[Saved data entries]
═══
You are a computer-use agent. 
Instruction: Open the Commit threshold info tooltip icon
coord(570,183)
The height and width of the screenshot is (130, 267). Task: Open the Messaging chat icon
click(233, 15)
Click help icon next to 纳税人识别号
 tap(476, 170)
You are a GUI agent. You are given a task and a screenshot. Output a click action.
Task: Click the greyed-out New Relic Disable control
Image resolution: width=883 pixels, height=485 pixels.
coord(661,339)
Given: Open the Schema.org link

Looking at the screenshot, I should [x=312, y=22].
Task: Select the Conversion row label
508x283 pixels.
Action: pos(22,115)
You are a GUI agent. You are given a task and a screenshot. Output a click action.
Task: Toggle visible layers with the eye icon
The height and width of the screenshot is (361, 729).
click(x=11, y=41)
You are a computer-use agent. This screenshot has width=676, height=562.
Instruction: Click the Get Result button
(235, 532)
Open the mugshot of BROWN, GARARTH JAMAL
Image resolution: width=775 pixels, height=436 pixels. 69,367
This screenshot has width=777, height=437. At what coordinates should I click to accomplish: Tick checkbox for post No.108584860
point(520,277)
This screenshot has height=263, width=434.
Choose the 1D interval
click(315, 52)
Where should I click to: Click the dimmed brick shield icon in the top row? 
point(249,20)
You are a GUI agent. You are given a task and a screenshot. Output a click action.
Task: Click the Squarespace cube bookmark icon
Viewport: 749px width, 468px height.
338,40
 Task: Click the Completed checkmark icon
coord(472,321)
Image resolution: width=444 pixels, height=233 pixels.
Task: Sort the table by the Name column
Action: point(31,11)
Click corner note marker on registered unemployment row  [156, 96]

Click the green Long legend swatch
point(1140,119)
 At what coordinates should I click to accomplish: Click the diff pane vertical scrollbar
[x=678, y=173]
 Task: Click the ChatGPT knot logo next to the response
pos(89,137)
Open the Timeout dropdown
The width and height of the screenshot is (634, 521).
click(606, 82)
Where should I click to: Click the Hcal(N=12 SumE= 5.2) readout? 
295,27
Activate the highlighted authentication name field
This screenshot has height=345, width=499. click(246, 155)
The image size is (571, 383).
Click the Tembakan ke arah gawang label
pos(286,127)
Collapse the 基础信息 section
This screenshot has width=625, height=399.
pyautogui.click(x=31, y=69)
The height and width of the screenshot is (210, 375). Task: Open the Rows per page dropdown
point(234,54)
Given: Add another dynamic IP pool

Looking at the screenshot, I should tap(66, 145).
═══
Brief → The records above must be retyped in full. Keep each one exactly as it is.

Solution below →
You are a computer-use agent. 
Instruction: Open the Commit threshold info tooltip icon
coord(570,183)
The height and width of the screenshot is (130, 267). Task: Open the Messaging chat icon
click(233, 15)
Click help icon next to 纳税人识别号
 tap(476, 170)
You are a GUI agent. You are given a task and a screenshot. Output a click action.
Task: Click the greyed-out New Relic Disable control
Image resolution: width=883 pixels, height=485 pixels.
coord(661,339)
Given: Open the Schema.org link

Looking at the screenshot, I should [x=312, y=22].
Task: Select the Conversion row label
508x283 pixels.
Action: pos(22,115)
You are a GUI agent. You are given a task and a screenshot. Output a click action.
Task: Toggle visible layers with the eye icon
The height and width of the screenshot is (361, 729).
click(x=11, y=41)
You are a computer-use agent. This screenshot has width=676, height=562.
Instruction: Click the Get Result button
(235, 532)
Open the mugshot of BROWN, GARARTH JAMAL
Image resolution: width=775 pixels, height=436 pixels. 69,367
This screenshot has width=777, height=437. At what coordinates should I click to accomplish: Tick checkbox for post No.108584860
point(520,277)
This screenshot has height=263, width=434.
Choose the 1D interval
click(315, 52)
Where should I click to: Click the dimmed brick shield icon in the top row? 
point(249,20)
You are a GUI agent. You are given a task and a screenshot. Output a click action.
Task: Click the Squarespace cube bookmark icon
Viewport: 749px width, 468px height.
338,40
 Task: Click the Completed checkmark icon
coord(472,321)
Image resolution: width=444 pixels, height=233 pixels.
Task: Sort the table by the Name column
Action: point(31,11)
Click corner note marker on registered unemployment row  [156, 96]

Click the green Long legend swatch
point(1140,119)
 At what coordinates should I click to accomplish: Click the diff pane vertical scrollbar
[x=678, y=173]
 Task: Click the ChatGPT knot logo next to the response
pos(89,137)
Open the Timeout dropdown
The width and height of the screenshot is (634, 521).
click(606, 82)
Where should I click to: Click the Hcal(N=12 SumE= 5.2) readout? 
295,27
Activate the highlighted authentication name field
This screenshot has height=345, width=499. click(246, 155)
The image size is (571, 383).
Click the Tembakan ke arah gawang label
pos(286,127)
Collapse the 基础信息 section
This screenshot has width=625, height=399.
pyautogui.click(x=31, y=69)
The height and width of the screenshot is (210, 375). Task: Open the Rows per page dropdown
point(234,54)
Given: Add another dynamic IP pool

Looking at the screenshot, I should tap(66, 145).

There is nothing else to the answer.